TASK OBJECTIVE:
Images do not belong in the copy. Retype all the entries below exactly.

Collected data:

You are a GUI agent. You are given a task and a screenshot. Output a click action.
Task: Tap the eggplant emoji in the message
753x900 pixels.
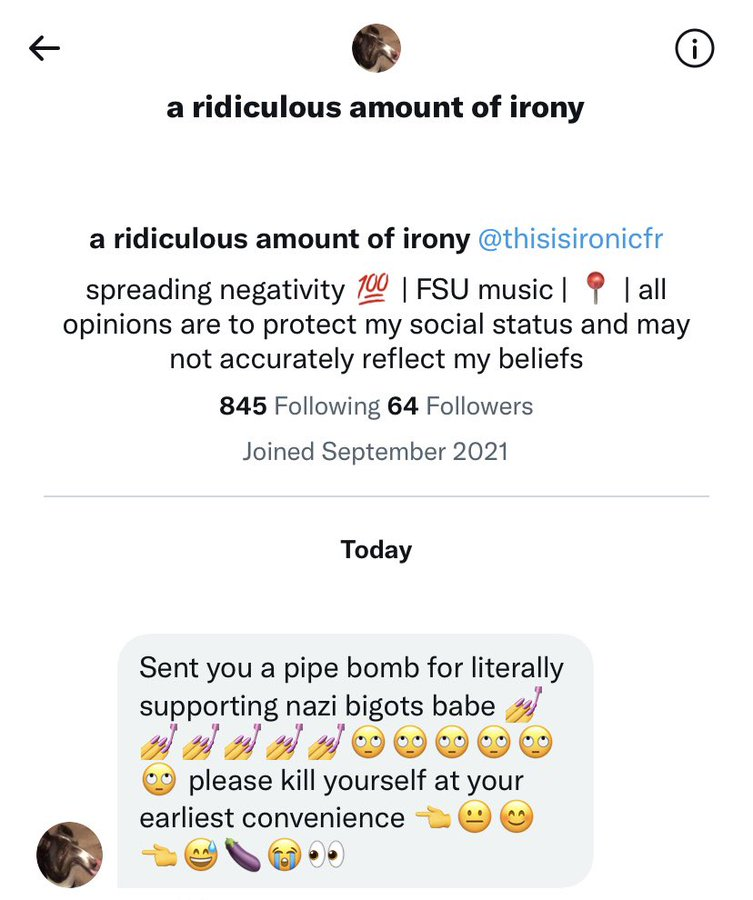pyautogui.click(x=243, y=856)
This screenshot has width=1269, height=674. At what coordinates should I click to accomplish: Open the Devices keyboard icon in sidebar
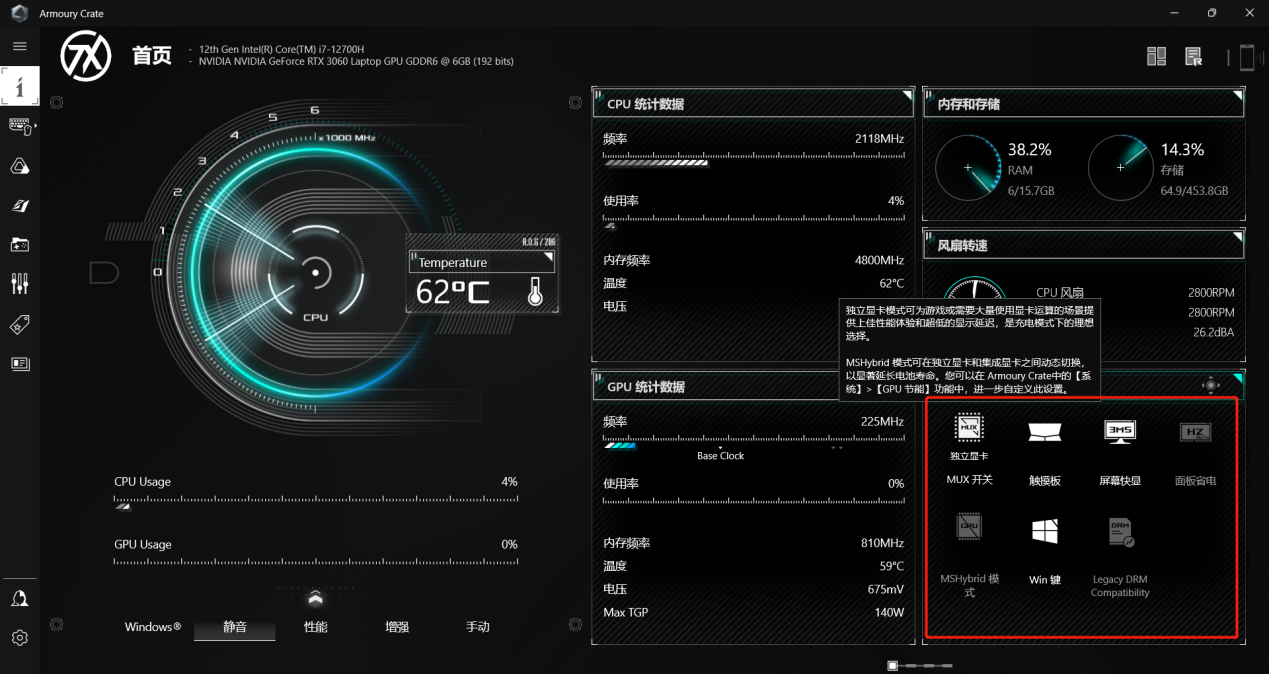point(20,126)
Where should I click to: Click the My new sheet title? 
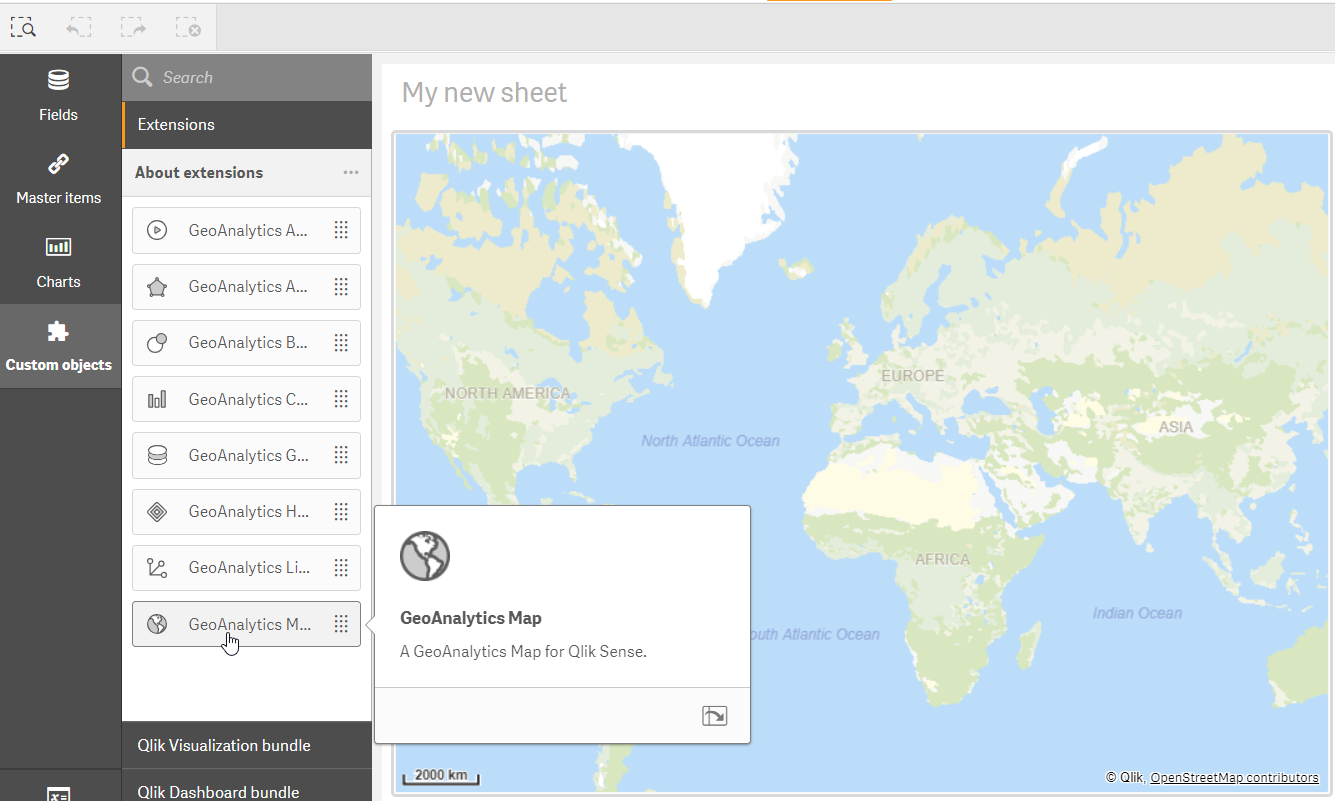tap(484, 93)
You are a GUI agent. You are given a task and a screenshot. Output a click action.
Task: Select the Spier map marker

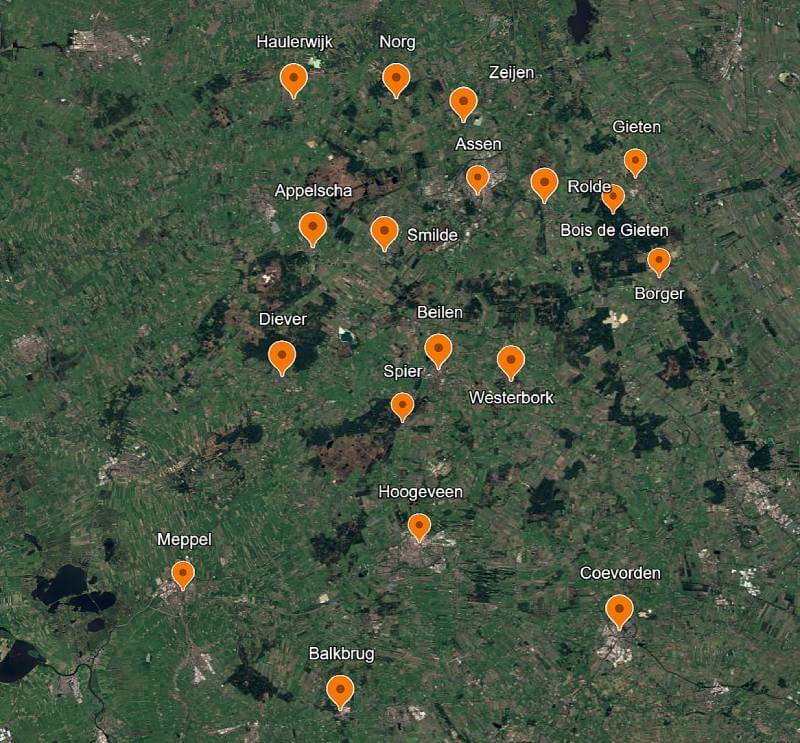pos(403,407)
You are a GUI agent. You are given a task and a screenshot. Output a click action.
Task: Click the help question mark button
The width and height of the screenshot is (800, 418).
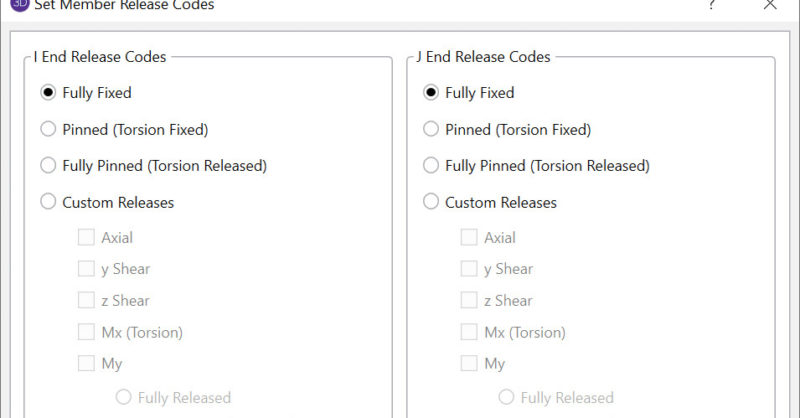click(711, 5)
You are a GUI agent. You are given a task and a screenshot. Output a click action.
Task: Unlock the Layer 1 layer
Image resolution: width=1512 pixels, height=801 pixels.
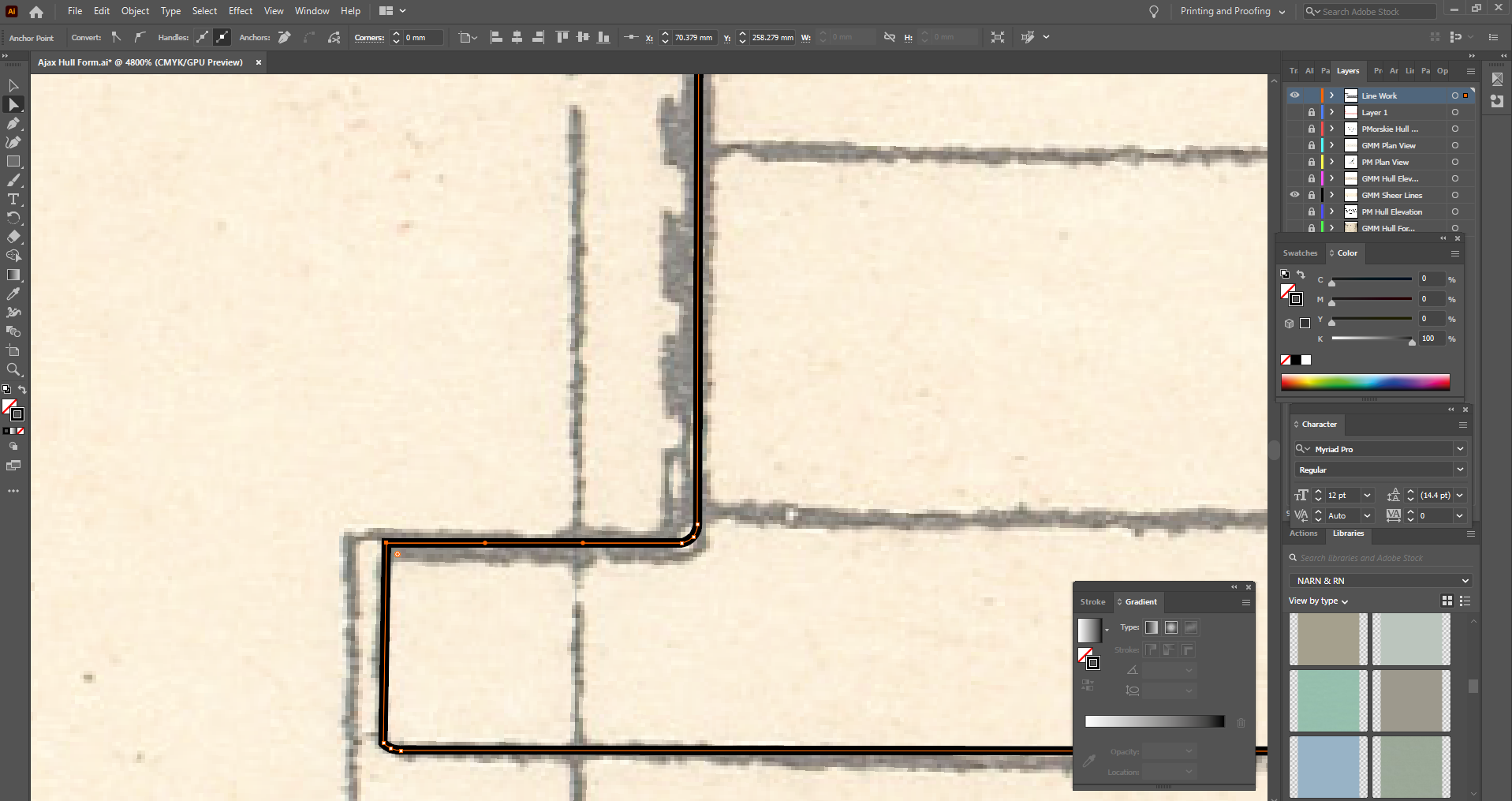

EXPECTED ANSWER:
You are a GUI agent. You are given a task and a screenshot. Output a click action.
Task: Tap the eggplant emoji in the message
753x900 pixels.
pyautogui.click(x=243, y=856)
This screenshot has width=1269, height=674. At what coordinates should I click to accomplish: Open the Devices keyboard icon in sidebar
point(20,126)
Where should I click to: Click the My new sheet title? 
tap(484, 93)
You are a GUI agent. You are given a task and a screenshot. Output a click action.
Task: Select the Spier map marker

pos(403,407)
You are a GUI agent. You are given a task and a screenshot. Output a click action.
Task: Click the help question mark button
The width and height of the screenshot is (800, 418).
click(711, 5)
You are a GUI agent. You are given a task and a screenshot. Output a click action.
Task: Unlock the Layer 1 layer
Image resolution: width=1512 pixels, height=801 pixels.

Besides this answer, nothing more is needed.